Yes, in February this year, HMRC announced that company car drivers who bought or leased a double-cab pick-up would see it reclassified as a personal vehicle, thus no longer qualifying for the flat rate of benefit-in-kind (BIK) payments charged to all CVs, regardless of size. Instead, double-cabs would be taxed on the emissions-based system applied to passenger cars. HMRC’s justification? That many double-cab owners were using their vehicles as family cars rather than mere business tools.
For double-cabbists, this represented a brutal tax blow. The emissions of pretty much all pick-ups – including our Amarok – would see them fall into the highest BIK bracket, incurring thousands of pounds more in company car tax every year. Sorry, double-cab pick-up owners! I never meant for this to happen! I didn’t realise my powers!
But then, in a screeching U-turn worthy of Ken Block’s finest Gymkhana exploits, a mere week later HMRC announced it was scrapping the tax changes, and that double-cab pick-ups would ‘continue to be treated as goods vehicles rather than cars’.

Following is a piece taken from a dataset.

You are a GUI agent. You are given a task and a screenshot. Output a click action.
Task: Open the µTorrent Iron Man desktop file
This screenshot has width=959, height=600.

Quite what caused HMRC’s handbrake 180 is unclear. The Farmers’ Union made their (less than upbeat) feelings on the matter quite clear, and if there’s one group of society you don’t want to upset, it’s the guys with pitchforks, shotguns and threshing machinery.
But you can sympathise with HMRC (never thought I’d write that sentence). Because in my experiences of the last few months, it’s clear the Amarok can be both a genuine commercial workhorse…and also a totally feasible (albeit heavy-duty) family SUV. It’s the Jaffa cake of the automotive world, by which I mean ‘very difficult to pigeonhole for tax purposes’, not ‘deliciously orangey’.
But it’s still, officially, a commercial vehicle. As you were, all.